Tout ce que cette femme de 30 ans a eu à faire a été de se rendre au siège du NYS et de demander à la personne chargée des passations de marché de l’autoriser à fournir les biens.
– Daily Nation
Selon les documents consultés par Daily Nation relatifs à sa déclaration aux enquêteurs, Mme Ngerita ne sait ni où les biens ont été achetés, ni leur coût et s’ils ont été livrés bien qu’elle en ait elle-même rédigé les factures.
Il semble évident que certaines personnes interrogées dans le cadre des scandales de corruption actuels aient été de simples pions utilisés dans un jeu d’échec mis en scène et dont le seul objectif était de « capturer » des milliards de fonds publics par le bais d’une fourniture de biens et services inexistants.
Les rapports d’enquête indiquent que certaines d’entre elles ont empoché une somme dérisoire de 500 000 KSh sur des contrats de plusieurs millions. La question est donc de savoir qui a empoché le pactole ?
Le scandale de corruption actuel au NYS, un organisme chargé de la formation en compétences de vie des jeunes, est la preuve que la purge initiale qui avait entraîné la démission de la ministre et de la direction du ministère n’a en réalité pas porté ses fruits. Peut-être que ceux qui ont été affectés par la purge n’étaient en réalité pas impliqués dans l’escroquerie initiale mais ont été simplement piégés par des individus puissants ou influents pour servir de bouc émissaires.
Le budget du NYS s’élevait à 2,4 milliards de KSh en 2014, mais en 2017, ce budget a été multiplié par 10 pour s’établir à 25 milliards de KSh !

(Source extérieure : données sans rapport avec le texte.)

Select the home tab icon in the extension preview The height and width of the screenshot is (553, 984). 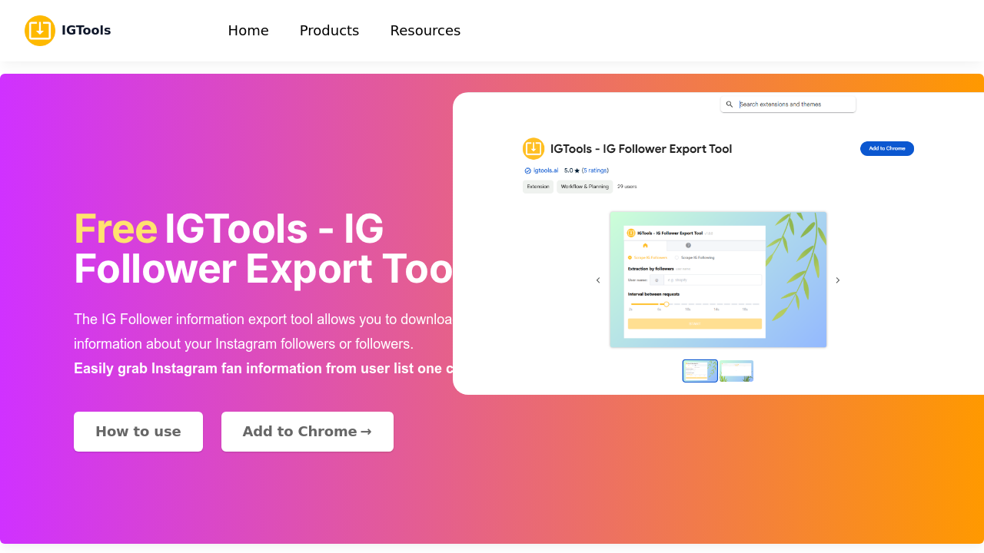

La hausse du budget alloué au NYS était-elle justifiée par un objectif de développement spécifique ou quelques individus de haut rang ont-ils intentionnellement gonflé le budget pour pouvoir siphonner des fonds publics ?
A vrai dire, les enquêtes sur les scandales du NYS se sont toujours concentrées sur les informations fournies par les médias, qui font leur une avec des récits scandaleux sur la façon dont des bénéficiaires de bas niveau sont partis avec des millions de fonds publics tandis que les véritables cerveaux de l’escroquerie qui ont influencé la hausse des budgets et ont en définitive bénéficié des fonds pillés restent confortablement à leur poste au sein du NYS.
Il est temps que nous cessions de nous intéresser aux actrices de second rôle et aux figurants, et que nous fassions la lumière sur les véritables acteurs de ces gigantesques scandales de corruption au Kenya. Nous serions surpris de voir où cela nous mènerait.